The Shared Mobile Atmospheric Research and Teaching Radar, colloquially known as SMART-R or SR, is a mobile Doppler weather radar platform operated and created by University of Oklahoma (OU) with aide from Texas A&M and Texas Tech University in 2001.

== Development ==
Throughout the early and late 1990s, several mobile radar concepts came to be, often involving high frequency X-band radars which suffer significant attenuation, and often lack in range. Ideally, these radars would serve as research and observation platforms, covering regions scarcely covered by the NEXRAD network as a whole.
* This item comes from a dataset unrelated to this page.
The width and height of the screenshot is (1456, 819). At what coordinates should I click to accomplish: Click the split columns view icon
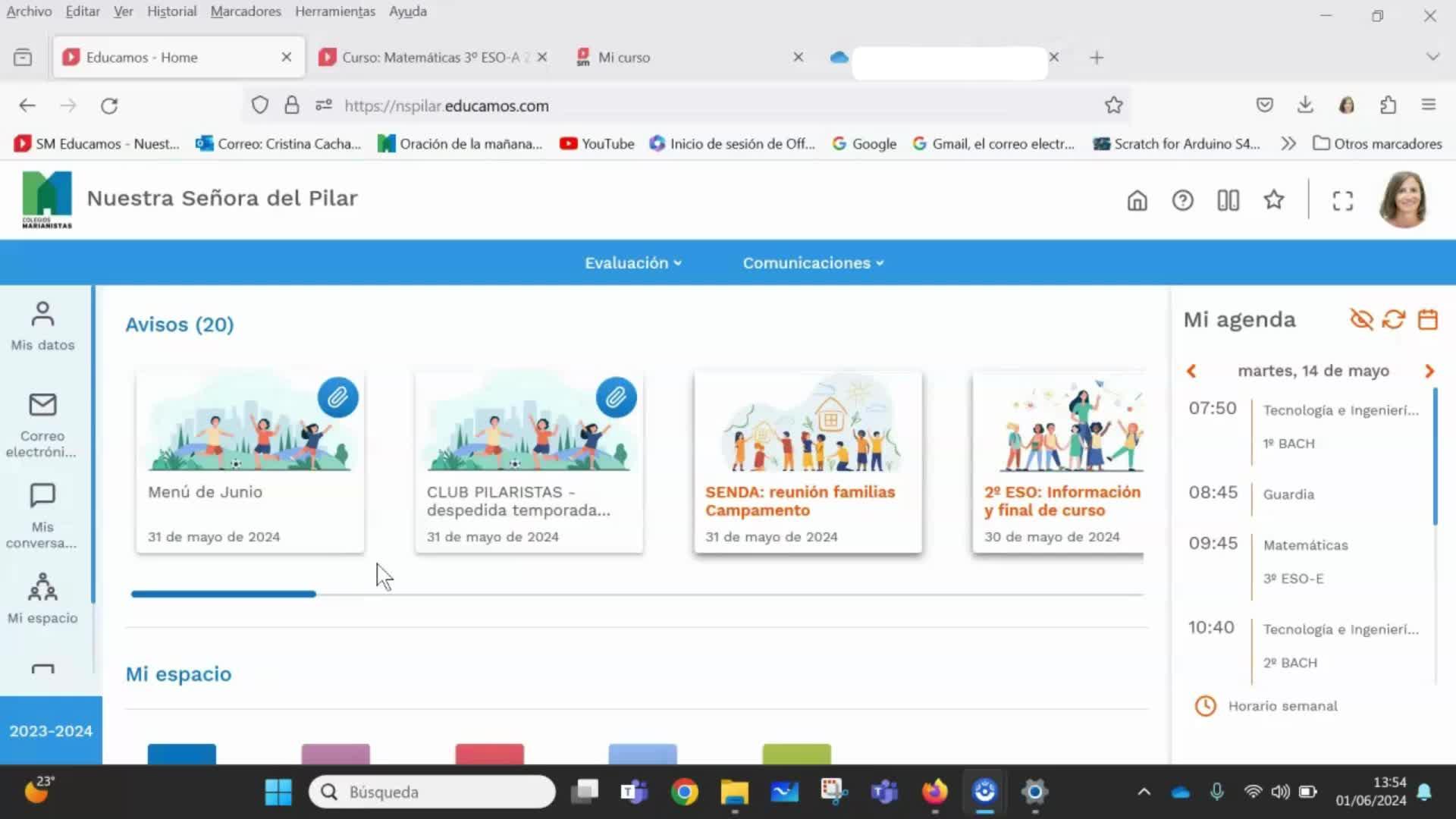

One such concept later went on to become the Doppler On Wheels, now a fleet of 3 operational vehicles.

In order to counteract the problems previously described with high frequency radars, two decommissioned WSR-74 radars, originally used for local warnings, were acquired by TAMU. These two radars, both operating in the C-band, are less susceptible to attenuation in precipitation and have overall greater ranges for doppler products. Throughout the rest of the 90s and into 2000, development of the first SMART-R, SR-1, began. During development, a fire in the garage housing SR-1 broke out, destroying the truck and several components. Much of the radar survived, however, and the project continued with the completion of SR-1 in late 2001. Following this, SR-2 was assembled and eventually completed in 2004.

== Characteristics ==
All listed characteristics will apply to both SRs. The operating maximum power for SR is 250 kW. The highest operating frequency for SR is 5,635 MHz - falling into the C-band. With a 2.5 m center-fed parabolic antenna, the gain is approximately 40 dB. Moreover, half power beamwidth is approximately 1.5°.

== Deployments ==
Since the inception of the project, both SMART-Rs have performed field research in various regions of the United States, including hurricane research, and haboob intensification studies. Both SMART-Rs have sampled tornadic supercells across the plains, taking part in projects such as VORTEX-2 and VORTEX-SE. Given the SR platform consists of two individual radars, projects are often arranged in what is known as a dual-doppler setup, whereas two radars are located at different locations in varying orientations so as to maximize wind retrieval accuracy.